The key to longevity in any industry is to remain fluid and make the most of any opportunities, a lesson the Boettcher Supply family knows well. Boettcher Supply began like most successful businesses, with a dream and a willingness to work hard to achieve it. Unlike most other success stories, this dream also began with a Model T Ford full of cantaloupe.
25-year old Harold Boettcher, then working as a mechanic in the town of Solomon, wanted to move his family somewhere with more opportunities. At the urging of local newspaper owner C.W. Hamilton, Harold decided to check out the City of Beloit. Since it was in season, he filled his car with cantaloupe and traveled to Beloit, selling the cantaloupe to finance the trip. Liking what he saw, Harold returned to Solomon, packed up his family and all their belongings and moved to Beloit.

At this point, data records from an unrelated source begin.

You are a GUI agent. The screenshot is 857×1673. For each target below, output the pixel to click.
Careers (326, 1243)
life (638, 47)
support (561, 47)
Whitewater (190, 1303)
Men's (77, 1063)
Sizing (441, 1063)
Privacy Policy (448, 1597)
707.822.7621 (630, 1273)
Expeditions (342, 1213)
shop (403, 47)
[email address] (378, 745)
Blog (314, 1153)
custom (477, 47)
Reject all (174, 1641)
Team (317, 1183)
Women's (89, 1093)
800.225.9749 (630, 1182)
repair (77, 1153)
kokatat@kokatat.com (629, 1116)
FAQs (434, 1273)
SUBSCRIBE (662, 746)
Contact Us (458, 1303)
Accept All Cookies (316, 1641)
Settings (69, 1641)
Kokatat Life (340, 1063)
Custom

Harold purchased a small shop and on November 1, 1937 opened Beloit Battery and Electric, a repair shop focusing on the repair and maintenance of electrical equipment for local farmers. With his knack for fixing just about anything, Harold quickly became a valued asset to the community. In fact, when he received his draft notice during World War II, the local farmers banded together and successfully petitioned the Draft Board to keep Harold in Beloit because they relied on him to keep their equipment, and therefore their livelihood, running strong. Shortly after the end of World War II, The Rural Electric Administration (REA) came to Beloit with the intent of outfitting local farms with electricity. Sensing a great opportunity for both his business and the City of Beloit, Harold worked tirelessly to assist the REA with this mission and his efforts were instrumental to its success. Building on the foundations of his success assisting the REA, Boettcher gradually began to expand his business into other areas, these new ventures further bolstered by his budding reputation in the community.
Harold's son, Jerry, graduated from Kansas State University in 1963 with a B.S. in Nuclear Engineering and the Massachusetts Institute of Technology in 1966 with an M.S. in Industrial Management, and worked in finance until joining the family business in 1979. During his tenure with Boettcher Supply, the company faced new challenges as the traditional supplier market began to change.

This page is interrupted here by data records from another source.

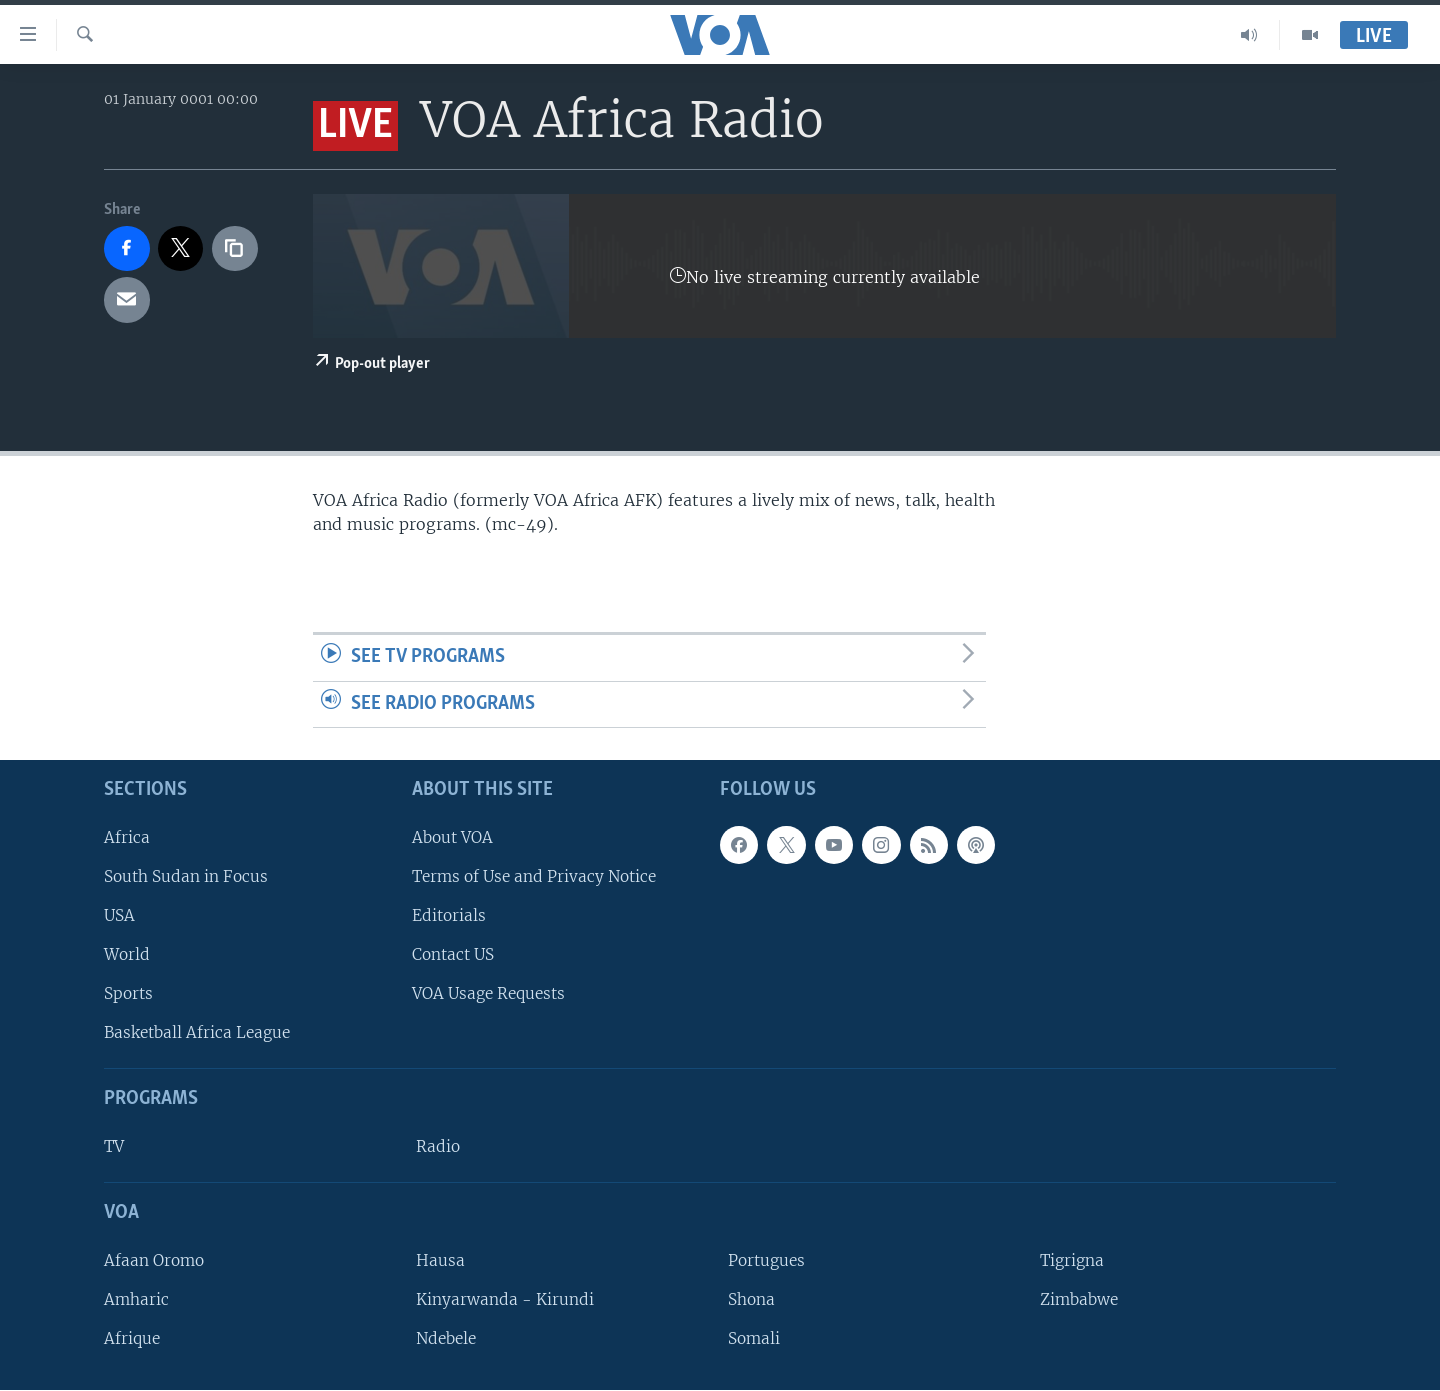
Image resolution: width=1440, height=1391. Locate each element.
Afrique (132, 1339)
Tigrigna (1072, 1260)
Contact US (453, 955)
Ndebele (446, 1339)
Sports (128, 994)
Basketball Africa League (197, 1033)
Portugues (766, 1260)
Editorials (449, 915)
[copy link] (235, 249)
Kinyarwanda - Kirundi (505, 1299)
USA (119, 915)
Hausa (440, 1260)
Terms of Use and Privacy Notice (534, 876)
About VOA (452, 837)
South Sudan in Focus (186, 876)
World (127, 955)
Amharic (136, 1299)
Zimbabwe (1079, 1299)
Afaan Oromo (154, 1260)
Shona (751, 1299)
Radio (438, 1147)
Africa (127, 837)
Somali (754, 1339)
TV (114, 1147)
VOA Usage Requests (488, 994)
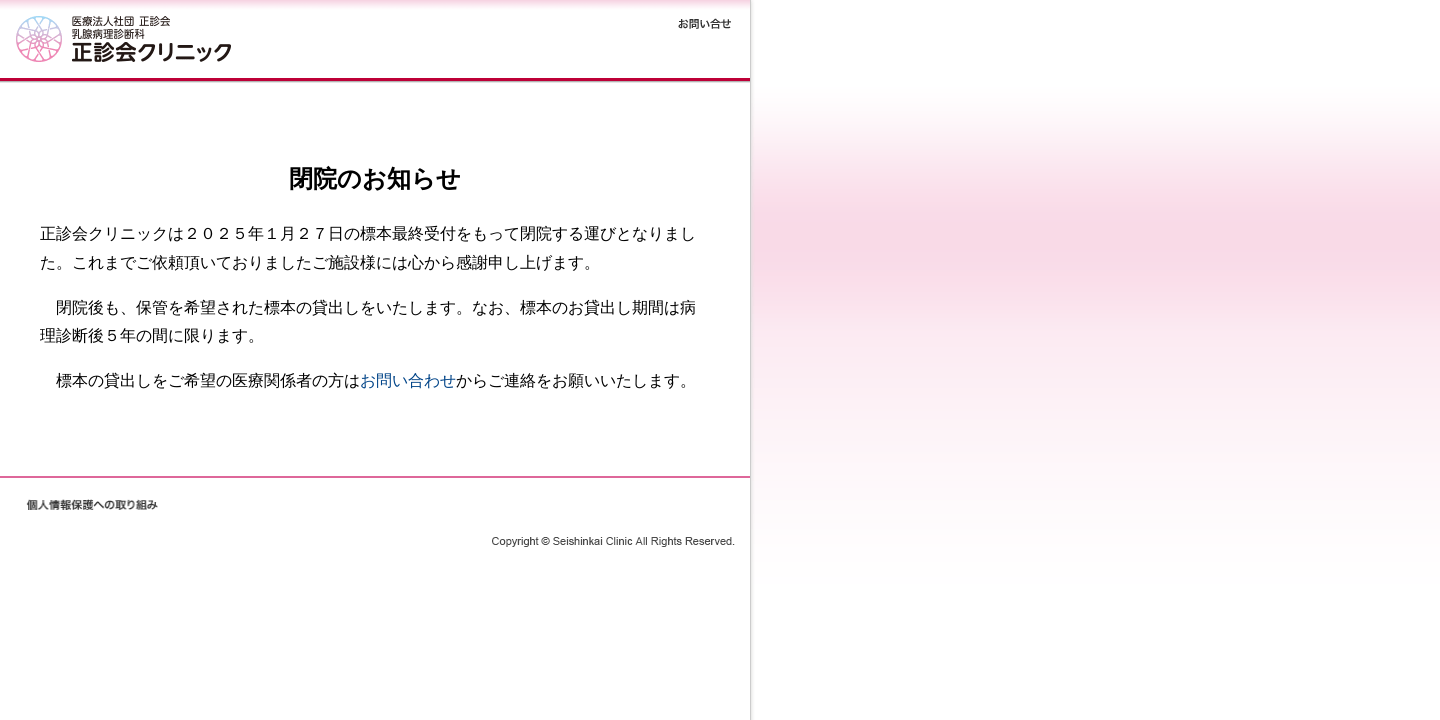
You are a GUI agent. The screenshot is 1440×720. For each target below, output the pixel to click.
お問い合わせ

By the early 90's, the traditional supplier market began to disappear as local hardware store owners, plumbers, farmers and electricians - Boettcher's historical client base - began to retire or were run out of business by larger corporations. Rather than lament this shift, Boettcher Supply reinvented itself to compensate for the decline of their traditional markets, expanding into telecommunications systems.
Today, they specialize in providing telephone systems for hospitals, cities, county-level organizations, schools and large institutions of all kind in addition to their traditional offerings.
Boettcher Supply prospers today because the Beloit community afforded a hard working young stranger an opportunity. The small business began by Harold Boettcher in 1937 still thrives (going on 80 years) because it is committed to its community, its employees and the belief that any situation is an opportunity if you allow it. The Boettcher name has become synonymous with quality and the company continues to focus on the future, always looking to expand into new avenues to better serve their valued customers.
At the 50th anniversary celebration of the founding of Boettcher businesses in November of 1987, Zelma and Harold Boettcher (front) are pictured with long-time employees, Deanna Meier, son Jerry Boettcher, and Larry Golladay. Meier and Golladay had worked for Boettcher Supply since 1959.
Jerry Boettcher 60th anniversary photo.